• **What is required**
Go through the data and copy each line where the word "restoring" shows up.

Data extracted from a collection
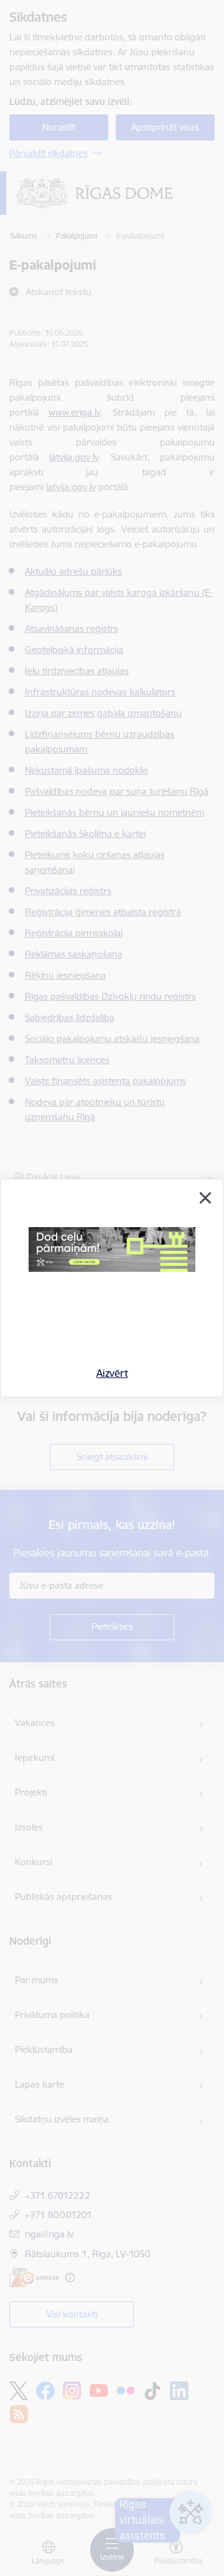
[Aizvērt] (205, 1198)
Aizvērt (112, 1373)
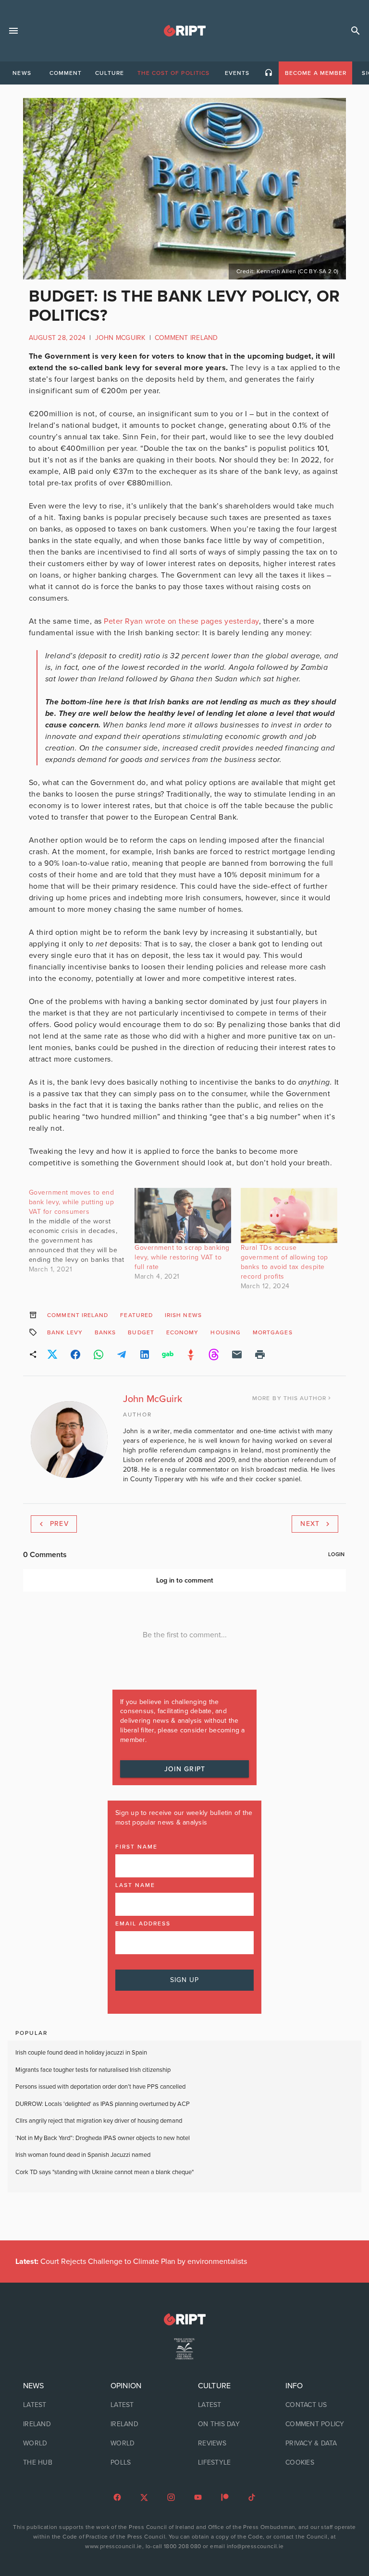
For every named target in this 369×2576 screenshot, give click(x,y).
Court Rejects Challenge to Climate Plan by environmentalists (131, 2261)
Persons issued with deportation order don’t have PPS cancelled (100, 2087)
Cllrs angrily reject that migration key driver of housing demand (98, 2121)
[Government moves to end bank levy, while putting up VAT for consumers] (82, 1231)
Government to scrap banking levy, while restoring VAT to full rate (182, 1257)
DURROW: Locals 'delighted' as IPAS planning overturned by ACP (102, 2104)
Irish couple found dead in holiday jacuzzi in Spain (81, 2052)
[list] (53, 2424)
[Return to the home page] (184, 2319)
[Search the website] (355, 30)
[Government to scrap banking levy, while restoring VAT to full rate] (183, 1215)
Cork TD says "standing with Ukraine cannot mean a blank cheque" (104, 2172)
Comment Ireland (186, 338)
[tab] (21, 73)
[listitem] (53, 2405)
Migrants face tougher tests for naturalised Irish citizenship (93, 2070)
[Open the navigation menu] (13, 30)
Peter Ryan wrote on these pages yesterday (181, 621)
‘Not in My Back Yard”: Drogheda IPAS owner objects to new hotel (103, 2138)
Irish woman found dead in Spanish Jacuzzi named (82, 2155)
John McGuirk (120, 338)
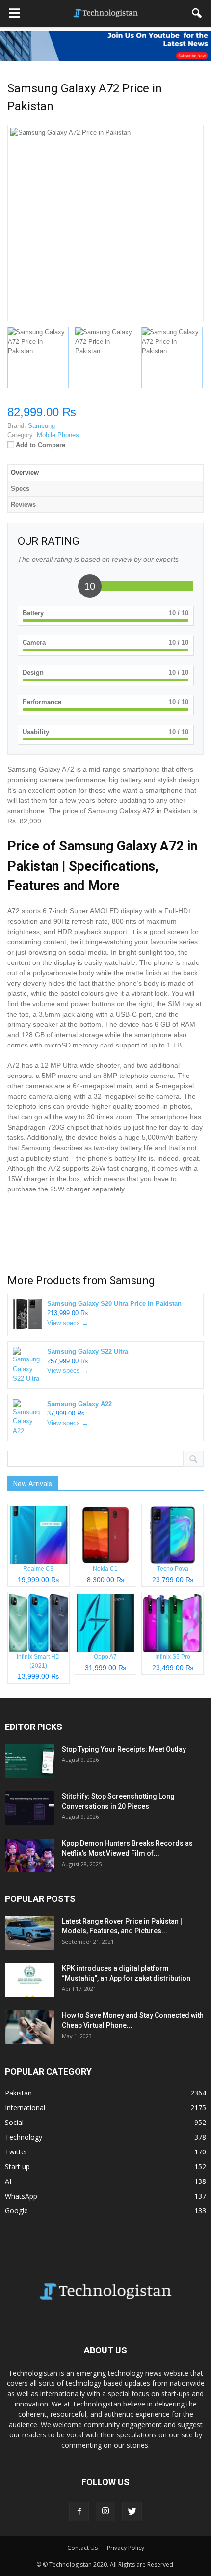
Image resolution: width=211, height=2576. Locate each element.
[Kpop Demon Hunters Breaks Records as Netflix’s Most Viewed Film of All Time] (29, 1855)
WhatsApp (21, 2196)
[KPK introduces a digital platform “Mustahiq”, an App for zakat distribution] (29, 1980)
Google (16, 2210)
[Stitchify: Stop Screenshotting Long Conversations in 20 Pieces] (29, 1808)
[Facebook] (79, 2511)
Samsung (132, 1280)
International (25, 2107)
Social (14, 2122)
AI (8, 2181)
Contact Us (82, 2548)
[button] (197, 13)
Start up (17, 2166)
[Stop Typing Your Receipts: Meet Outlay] (29, 1761)
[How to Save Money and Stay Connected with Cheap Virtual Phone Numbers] (29, 2027)
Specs (20, 488)
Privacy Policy (125, 2548)
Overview (25, 472)
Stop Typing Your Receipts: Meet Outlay (124, 1749)
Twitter (16, 2151)
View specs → (67, 1323)
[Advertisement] (105, 1236)
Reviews (23, 504)
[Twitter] (132, 2511)
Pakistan (18, 2092)
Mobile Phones (58, 435)
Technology (23, 2137)
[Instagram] (105, 2511)
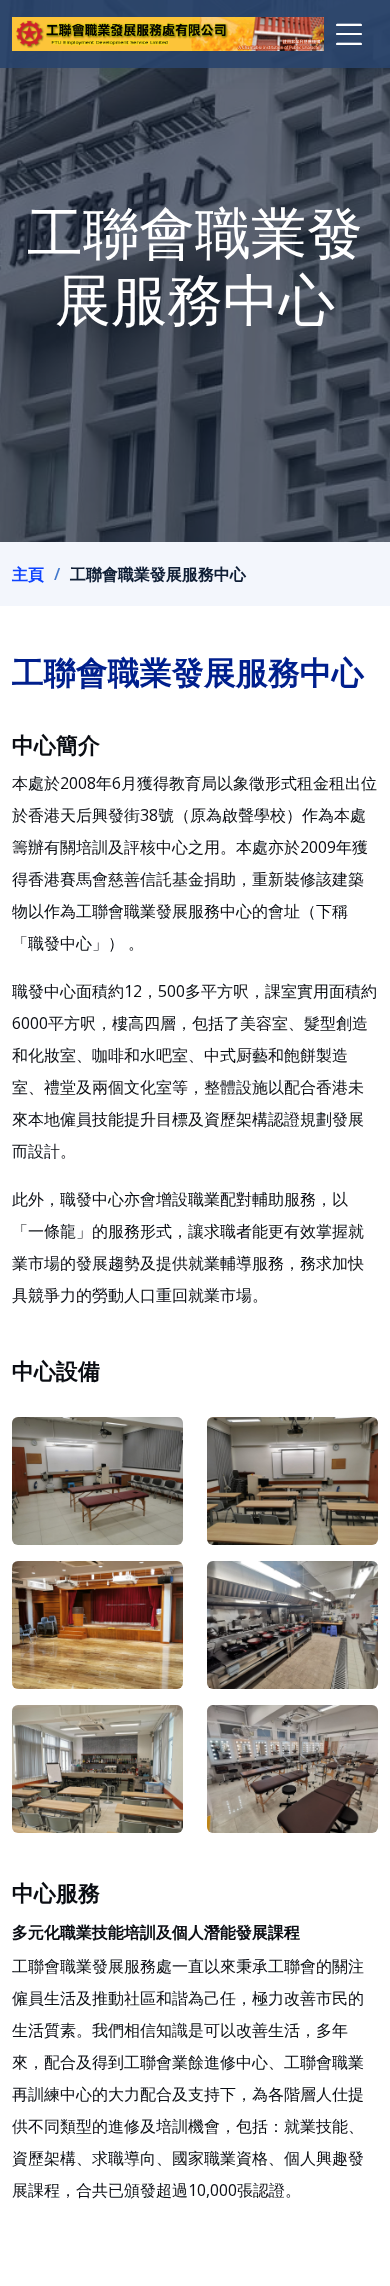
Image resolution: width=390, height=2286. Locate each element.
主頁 (28, 574)
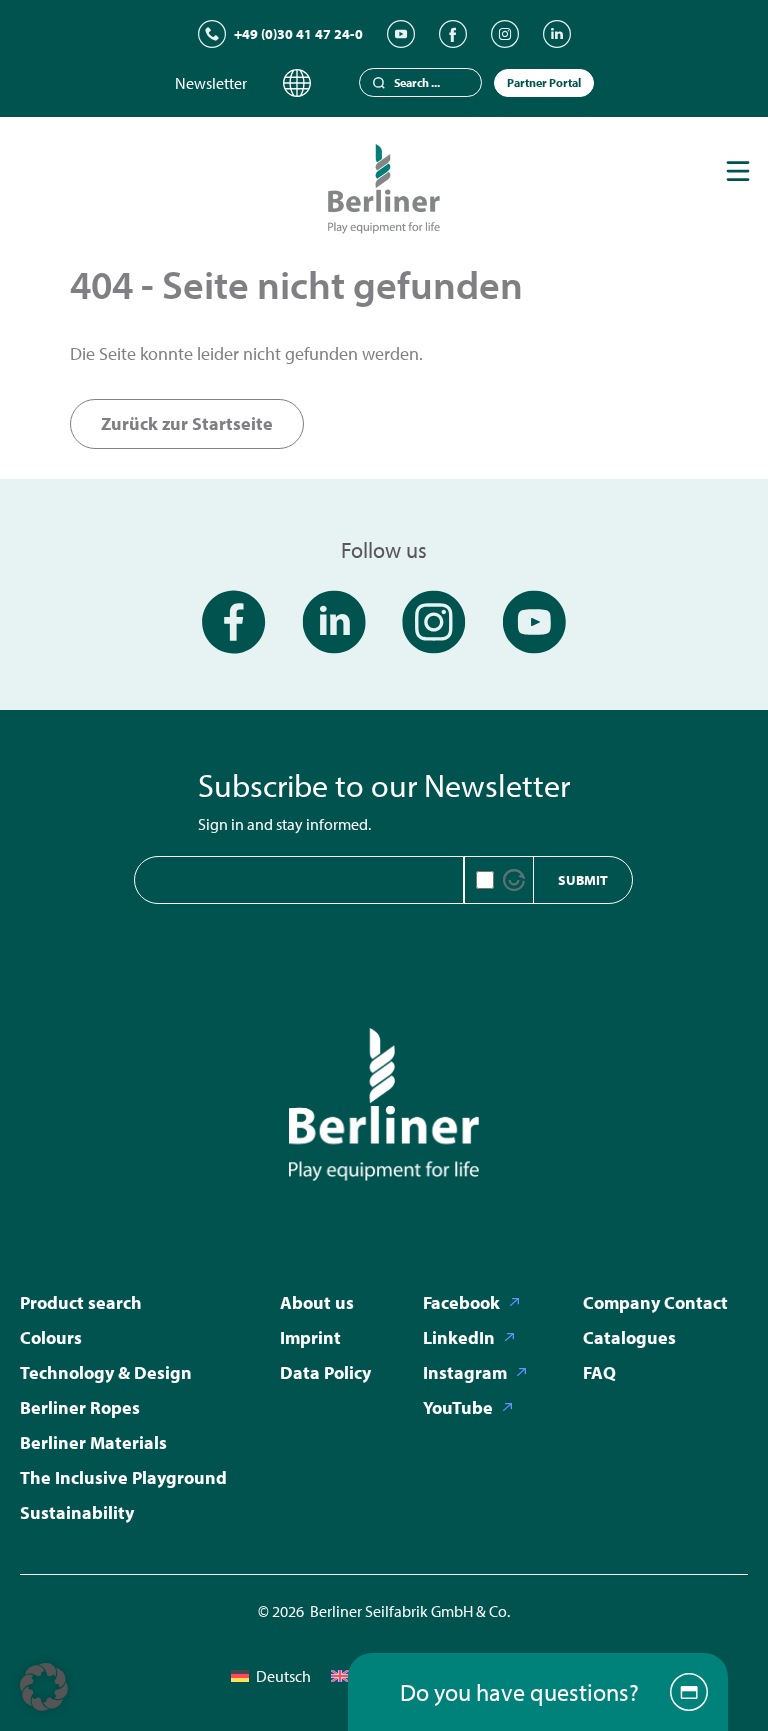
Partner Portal (544, 82)
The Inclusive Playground (123, 1477)
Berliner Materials (93, 1442)
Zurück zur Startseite (187, 423)
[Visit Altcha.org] (514, 880)
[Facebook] (453, 34)
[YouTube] (401, 34)
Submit (583, 880)
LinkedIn (459, 1337)
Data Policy (325, 1372)
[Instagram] (505, 34)
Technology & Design (106, 1372)
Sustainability (77, 1512)
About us (317, 1302)
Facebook (461, 1302)
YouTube (458, 1407)
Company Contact (655, 1302)
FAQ (599, 1372)
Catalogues (629, 1337)
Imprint (310, 1337)
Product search (81, 1302)
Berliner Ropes (80, 1407)
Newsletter (211, 83)
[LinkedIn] (557, 34)
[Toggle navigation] (738, 171)
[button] (44, 1687)
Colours (51, 1337)
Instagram (465, 1372)
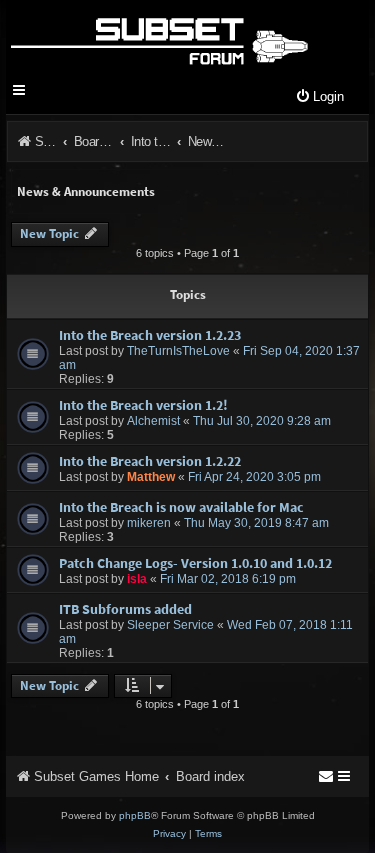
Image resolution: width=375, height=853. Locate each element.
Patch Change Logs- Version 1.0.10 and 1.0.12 (195, 563)
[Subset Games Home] (158, 38)
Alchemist (153, 421)
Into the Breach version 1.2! (143, 405)
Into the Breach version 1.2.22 (150, 461)
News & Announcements (86, 191)
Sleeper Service (170, 625)
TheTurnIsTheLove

• **Answer to the problem**
Government to scrap banking levy, while restoring VAT to full rate (182, 1257)
[Government to scrap banking levy, while restoring VAT to full rate] (183, 1215)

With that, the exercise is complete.